Does Weaviate have a good support for non-English (multi-lingual) search?

Basically, we have implemented a semantic search engine for our user profiles which is really good as of the moment however, we are now having an increasing user base from Spain and Italy that we wanted to support multi-lingual capabilities on our search, since their profile info are written into their native language (e.g., Spanish, Italian)

We are currently using text2vec-transformers with Weaviate pre-built image:
semitechnologies/transformers-inference:sentence-transformers-multi-qa-MiniLM-L6-cos-v1 which looks like not meant for multi-lingual support?

So basically, its a 3-part question:

  1. Changing the ML model requires re-vectorization of existing data, right?
  2. What Weaviate pre-built ML images would you recommend for multi-lingual support?
  3. Lastly, after changing to a multi-lingual model, does this mean using a hybrid-search query in any language can be able to provide me good results?

For example, we have a user profile that states its basic info “I am good in playing drums or any percussion instrument” then does searching a query like:

  • Buscando músicos que saben tocar la batería (in Spanish)
  • Cerco musicisti che sappiano suonare la batteria (in Italian)

which just means in English “Looking for musicians who knows to play drums” - will it give me the results as intended?
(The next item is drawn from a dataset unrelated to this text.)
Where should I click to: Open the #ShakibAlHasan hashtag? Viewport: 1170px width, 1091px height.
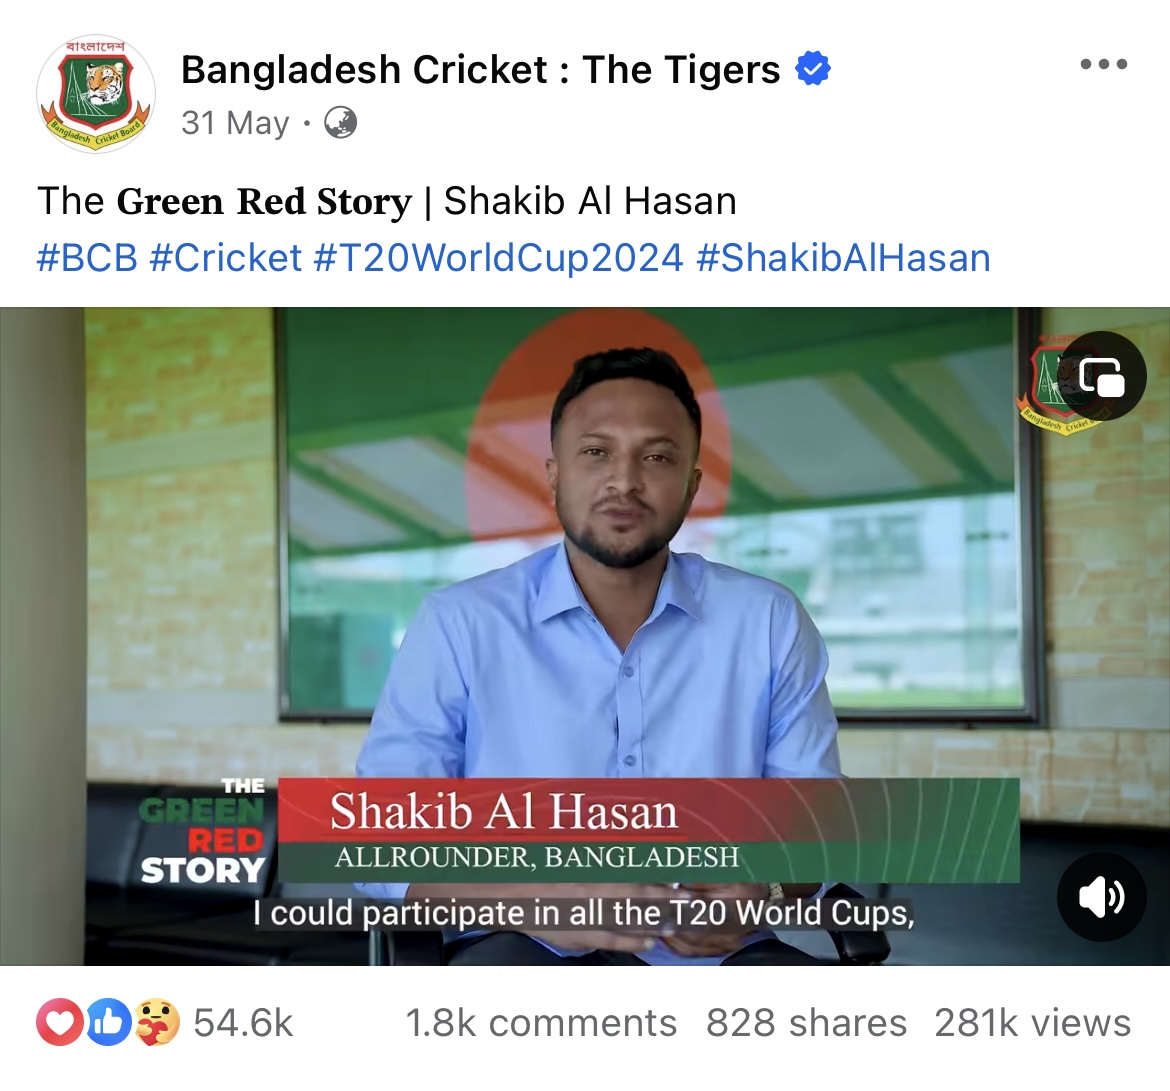(x=843, y=258)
My worry is that I saw this blog about the current limitations of Weaviate with non-English languages. Thanks!

Hi @junbetterway !!

I believe that as long as the model supports multi language, you should have no issues with Weaviate doing vector search (for keyword/hybrid see below)

Regarding your questions:

1 - Yes, if you change the vector model, you will need to ingest your data again, so it forces Weaviate to vectorize your data again. There is a migration data guide that can help you here.

2 - I am not sure about the pre-built images. I usually for with the cohere model

3 - Now, when using the keyword search alone for multilingual searches can bring you odd results, as the words are not the same. But the vector search should work, as drum will be close to batería. So you will have to tweak the alfa parameter of the hybrid search so you can get best results. of course, some experimenting will be needed.

I believe the limitation is only for non alphabetic languages (I see it’s worded non English :thinking: ) I will check with the author.

THanks!

1 Like

I see thanks as always @DudaNogueira for this.

By the way, for item#2 - I saw this hugging-face model:

which is part of Weaviate pre-build ML images but I will need to test it out soon.

1 Like